Start of Text passage
Furthermore, a three-dimensional and/or crystallographic structure of the protein of the invention can be used for the design of peptidomimetic inhibitors of the biological activity of the protein of the invention (Rose, Biochemistry 35 (1996), 12933 12944; Rutenber, Bioorg. Med. Chem. 4 (1996), 1545 1558).

Furthermore, the present invention relates to antibodies specifically recognizing an Eisenia foetida protein according to the invention or parts, i.e. specific fragments or epitopes, of such a protein. The antibodies of the invention can be used to identify and isolate other Eisenia foetida proteins and genes in any organism. These antibodies can be monoclonal antibodies, polyclonal antibodies or synthetic antibodies as well as fragments of antibodies, such as Fab, Fv or scFv fragments etc. Monoclonal antibodies can be prepared, for example, by the techniques as originally described in Kohler and Milstein, Nature 256 (1975), 495, and Galfre, Meth. Enzymol. 73 (1981), 3, which comprise the fusion of mouse myeloma cells to spleen cells derived from immunized mammals. Furthermore, antibodies or fragments thereof to the aforementioned peptides can be obtained by using methods which are described, e.g., in Harlow and Lane "Antibodies, A Laboratory Manual", CSH Press, Cold Spring Harbor, 1988. These antibodies can be used, for example, for the immunoprecipitation and immunolocalization of proteins according to the invention as well as for the monitoring of the synthesis of such proteins, for example, in recombinant organisms, and for the identification of compounds interacting with the protein according to the invention. For example, surface plasmon resonance as employed in the BIAcore system can be used to increase the efficiency of phage antibodies selections, yielding a high increment of affinity from a single library of phage antibodies which bind to an epitope of the protein of the invention (Schier, Human Antibodies Hybridomas 7 (1996), 97 105; Malmborg, J. Immunol. Methods 183 (1995),7 13). In many cases, the binding phenomena of antibodies to antigens is equivalent to other ligand/anti-ligand binding.

Claim 1 of 2 Claims

1. An isolated peptide consisting of SEQ ID NO: 1.
End of Text passage
Start of Recorded data
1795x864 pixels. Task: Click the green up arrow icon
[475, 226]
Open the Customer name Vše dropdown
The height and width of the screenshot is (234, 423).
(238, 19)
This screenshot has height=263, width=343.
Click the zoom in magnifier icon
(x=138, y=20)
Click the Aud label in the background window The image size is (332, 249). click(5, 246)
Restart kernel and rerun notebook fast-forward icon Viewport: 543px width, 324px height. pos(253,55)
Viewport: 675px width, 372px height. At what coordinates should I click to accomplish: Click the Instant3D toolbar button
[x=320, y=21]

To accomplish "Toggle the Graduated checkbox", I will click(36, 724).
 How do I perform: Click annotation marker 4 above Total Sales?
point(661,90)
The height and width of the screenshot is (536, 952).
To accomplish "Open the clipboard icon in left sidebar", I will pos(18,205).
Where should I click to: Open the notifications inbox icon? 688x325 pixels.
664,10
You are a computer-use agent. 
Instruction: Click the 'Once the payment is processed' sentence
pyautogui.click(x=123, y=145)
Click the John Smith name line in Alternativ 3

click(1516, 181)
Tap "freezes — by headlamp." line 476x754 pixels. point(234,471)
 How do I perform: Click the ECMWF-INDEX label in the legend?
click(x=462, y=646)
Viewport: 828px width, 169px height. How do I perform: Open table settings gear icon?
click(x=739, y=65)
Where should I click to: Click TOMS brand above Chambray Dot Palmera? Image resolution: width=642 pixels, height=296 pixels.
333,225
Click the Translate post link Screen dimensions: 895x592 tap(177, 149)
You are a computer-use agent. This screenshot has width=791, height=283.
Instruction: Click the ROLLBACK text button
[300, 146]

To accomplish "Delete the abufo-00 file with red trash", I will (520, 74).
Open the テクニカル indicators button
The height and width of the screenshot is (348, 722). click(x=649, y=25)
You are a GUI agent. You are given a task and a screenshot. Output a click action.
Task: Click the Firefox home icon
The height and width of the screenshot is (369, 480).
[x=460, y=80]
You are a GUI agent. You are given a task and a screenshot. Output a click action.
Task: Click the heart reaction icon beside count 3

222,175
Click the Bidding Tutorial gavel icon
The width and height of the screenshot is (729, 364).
End of Recorded data
Work instruction A - In the patent passage, which cells are fused with spleen cells from immunized mammals in the techniques for preparing monoclonal antibodies?
Work instruction B - Transcribe the stretch of the patent passage from "Furthermore, a three-dimensional" through "(1996), 1545 1558).".

Task response A - Mouse myeloma cells.

Task response B -
Furthermore, a three-dimensional and/or crystallographic structure of the protein of the invention can be used for the design of peptidomimetic inhibitors of the biological activity of the protein of the invention (Rose, Biochemistry 35 (1996), 12933 12944; Rutenber, Bioorg. Med. Chem. 4 (1996), 1545 1558).